— start Selected passage —

Third Council of Constantinople


“The chief Prince of the Apostles was fighting on our side: for we have had as our ally his follower and the successor to his see: and the paper and the ink were seen, and Peter spoke through Agatho” (Actio xviii, Constantinople III, approving the Letter of Agatho).” [Pope Leo XIII, Satis Cognitum, n. 13, citing the Third Council at Constantinople.]


700s


John VI


“The Pope of Rome, the head of the Christian priesthood, whom in Peter, the Lord commanded to confirm his brethren.” (John VI, Patriarch of Constantinople, Epist. ad Constantin. Pap. ad. Combefis, Auctuar. Bibl. P.P. Graec.tom. ii. p. 211, seq. [A.D. 715]).


St. Nicephoruse


“Without whom (the Romans presiding in the seventh Council) a doctrine brought forward in the Church could not, even though confirmed by canonical decrees and by ecclesiastical usuage, ever obtain full approval or currency. For it is they (the Popes of Rome) who have had assigned to them the rule in sacred things, and who have received into their hands the dignity of headship among the Apostles.” (Nicephorus, Patriarch of Constantinople [A.D. 758–828], Niceph. Cpl. pro. s. imag. c 25 [Mai N. Bibl. pp. ii. 30]).


800s


St. Theodore the Studite


“In truth we have seen that a manifest successor of the prince of the Apostles presides over the Roman Church. We truly believe that Christ has not deserted the Church here (Constantinople), for assistance from you has been our one and only aid from of old and from the beginning by the providence of God in the critical times. You are, indeed the untroubled and pure fount of orthodoxy from the beginning, you the calm harbor of the whole Church, far removed from the waves of heresy, you the God-chosen city of refuge.” (St. Theodore the Studite of Constantinople [A.D. 759–826] Letter of St. Theodor & Four Abbots to Pope Paschal).

— end Selected passage —

◆ Required tasks
1. Answer these questions using the quotations about the Pope of Rome.
(a) Which Patriarch of Constantinople is quoted with the date A.D. 715?
(b) To which pope was the letter from St. Theodore and four abbots addressed?
(c) Which work by Pope Leo XIII cites the Third Council at Constantinople?
2. Revise the part of the quotations about the Pope of Rome that opens with the words "Third Council of" and closes with "seq. [A.D. 715]).". Write it out again with "brethren" changed to "brothers".
3. Go on with the collection of quotations about the Pope of Rome, starting after its last entry.

— start Material shown —

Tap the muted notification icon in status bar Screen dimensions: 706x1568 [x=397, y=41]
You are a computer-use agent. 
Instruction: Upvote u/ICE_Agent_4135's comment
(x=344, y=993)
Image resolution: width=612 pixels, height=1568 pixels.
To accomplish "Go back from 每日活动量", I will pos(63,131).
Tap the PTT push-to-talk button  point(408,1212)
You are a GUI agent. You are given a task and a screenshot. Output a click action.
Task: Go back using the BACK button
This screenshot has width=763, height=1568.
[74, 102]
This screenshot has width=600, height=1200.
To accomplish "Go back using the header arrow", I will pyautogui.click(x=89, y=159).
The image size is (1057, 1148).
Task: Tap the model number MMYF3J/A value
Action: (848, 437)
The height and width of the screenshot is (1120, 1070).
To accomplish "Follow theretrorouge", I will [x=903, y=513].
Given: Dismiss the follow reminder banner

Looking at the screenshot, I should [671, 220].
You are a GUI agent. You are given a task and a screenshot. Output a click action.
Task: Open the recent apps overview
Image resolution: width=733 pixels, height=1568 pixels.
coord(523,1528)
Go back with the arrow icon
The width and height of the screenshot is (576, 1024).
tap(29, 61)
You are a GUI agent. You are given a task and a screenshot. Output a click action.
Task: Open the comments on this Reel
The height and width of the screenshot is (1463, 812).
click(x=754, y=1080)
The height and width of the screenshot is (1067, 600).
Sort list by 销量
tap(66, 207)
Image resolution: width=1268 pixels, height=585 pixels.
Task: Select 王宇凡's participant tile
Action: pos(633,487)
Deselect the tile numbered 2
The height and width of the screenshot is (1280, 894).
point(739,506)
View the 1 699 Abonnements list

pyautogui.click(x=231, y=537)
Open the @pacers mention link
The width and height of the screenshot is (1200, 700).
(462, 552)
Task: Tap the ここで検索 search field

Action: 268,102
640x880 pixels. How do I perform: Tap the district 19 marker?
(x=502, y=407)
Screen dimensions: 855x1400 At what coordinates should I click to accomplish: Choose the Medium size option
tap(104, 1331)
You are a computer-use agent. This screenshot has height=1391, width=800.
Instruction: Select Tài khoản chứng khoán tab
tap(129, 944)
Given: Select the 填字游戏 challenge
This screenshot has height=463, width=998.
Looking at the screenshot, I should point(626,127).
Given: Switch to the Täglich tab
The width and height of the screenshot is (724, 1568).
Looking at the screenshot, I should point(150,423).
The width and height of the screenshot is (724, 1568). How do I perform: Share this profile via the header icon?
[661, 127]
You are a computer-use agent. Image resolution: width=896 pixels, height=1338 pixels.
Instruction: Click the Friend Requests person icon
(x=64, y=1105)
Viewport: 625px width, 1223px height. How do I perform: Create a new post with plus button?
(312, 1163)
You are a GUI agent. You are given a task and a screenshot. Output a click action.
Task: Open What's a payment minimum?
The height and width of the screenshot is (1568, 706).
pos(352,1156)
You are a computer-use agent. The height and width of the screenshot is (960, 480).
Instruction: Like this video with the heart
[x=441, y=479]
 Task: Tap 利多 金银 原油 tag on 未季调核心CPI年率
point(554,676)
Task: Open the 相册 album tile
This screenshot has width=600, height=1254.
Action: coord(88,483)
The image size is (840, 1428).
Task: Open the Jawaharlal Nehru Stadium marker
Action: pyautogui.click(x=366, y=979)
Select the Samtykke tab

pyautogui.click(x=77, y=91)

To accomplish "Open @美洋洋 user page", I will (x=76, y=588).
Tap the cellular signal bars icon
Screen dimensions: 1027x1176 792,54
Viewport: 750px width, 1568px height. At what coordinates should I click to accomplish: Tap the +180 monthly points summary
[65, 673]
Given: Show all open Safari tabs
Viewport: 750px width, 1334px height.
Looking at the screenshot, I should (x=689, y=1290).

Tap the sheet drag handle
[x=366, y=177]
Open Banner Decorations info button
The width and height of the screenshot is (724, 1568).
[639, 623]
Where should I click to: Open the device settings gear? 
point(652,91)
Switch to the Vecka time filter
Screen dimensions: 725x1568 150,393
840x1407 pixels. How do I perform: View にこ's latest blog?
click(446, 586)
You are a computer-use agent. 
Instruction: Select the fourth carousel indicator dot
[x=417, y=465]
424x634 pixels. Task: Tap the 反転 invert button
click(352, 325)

— end Material shown —

◆ Expected outputs
1.
(a) John VI
(b) Pope Paschal
(c) Satis Cognitum

2.
Third Council of Constantinople


“The chief Prince of the Apostles was fighting on our side: for we have had as our ally his follower and the successor to his see: and the paper and the ink were seen, and Peter spoke through Agatho” (Actio xviii, Constantinople III, approving the Letter of Agatho).” [Pope Leo XIII, Satis Cognitum, n. 13, citing the Third Council at Constantinople.]


700s


John VI


“The Pope of Rome, the head of the Christian priesthood, whom in Peter, the Lord commanded to confirm his brothers.” (John VI, Patriarch of Constantinople, Epist. ad Constantin. Pap. ad. Combefis, Auctuar. Bibl. P.P. Graec.tom. ii. p. 211, seq. [A.D. 715]).

3.
“Let him (Patriarch Nicephorus of Constantinople) assemble a synod of those with whom he has been at variance, if it is impossible that representatives of the other Patriarchs should be present, a thing which might certainly be if the Emperor should wish the Western Patriarch (the Roman Pope) to be present, to whom is given authority over an ecumenical synod; but let him make peace and union by sending his synodical letters to the prelate of the First See.” (Theodore the Studite, Patr. Graec. 99, 1420).


Since to great Peter Christ our Lord gave the office of Chief Shepherd after entrusting him with the keys of the Kingdom of Heaven, to Peter or his successor must of necessity every novelty in the Catholic Church be referred. [Therefore], save us, oh most divine Head of Heads, Chief Shepherd of the Church of Heaven.” (Theodore, writing to Pope Leo III, Bk. I. Ep. 23).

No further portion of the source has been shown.